One such monster is enough to fill the soul of those who are but moderately virtuous with horror; what then would be the effect of beholding thousands? In view of such a scene, is there a young man in the world, who would not form the strongest resolution not to enter upon a road which ends in wo so remediless?

But it should be remembered that these thousands were once the friends—the children, the brothers,—yes, sometimes the nearer relatives of other thousands. They had parents, sisters, brothers; sometimes (would it were not true) wives and infants. Suppose the young man whom temptation solicits, were not only to behold the wretched thousands already mentioned, but the many more thousands of dear relatives mourning their loss;—not by death, for that were tolerable—but by an everlasting destruction from the presence of all purity or excellence.
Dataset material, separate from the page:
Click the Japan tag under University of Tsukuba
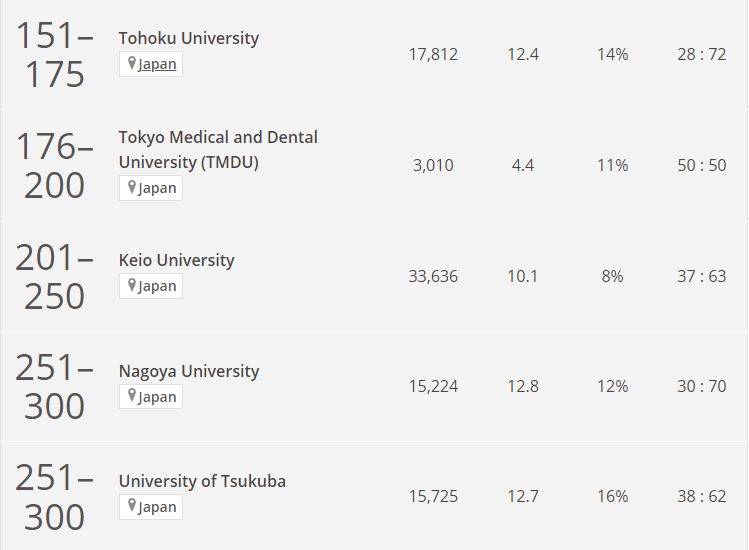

Would he not shrink back from the door which he was about to enter, ashamed and aghast, and resolve in the strength of his Creator, never more to indulge a thought of a crime so disastrous in its consequences?

And let every one remember that the army of ruined immortals which have been here presented to the imagination, is by no means a mere fancy sketch. There is a day to come which will disclose a scene of which I have given but a faint picture. For though the thousands who have thus destroyed their own bodies and souls, with their agonized friends and relatives, are scattered among several millions of their fellow citizens, and, for a time, not a few of them elude the public gaze, yet their existence is much a reality, as if they were assembled in one place.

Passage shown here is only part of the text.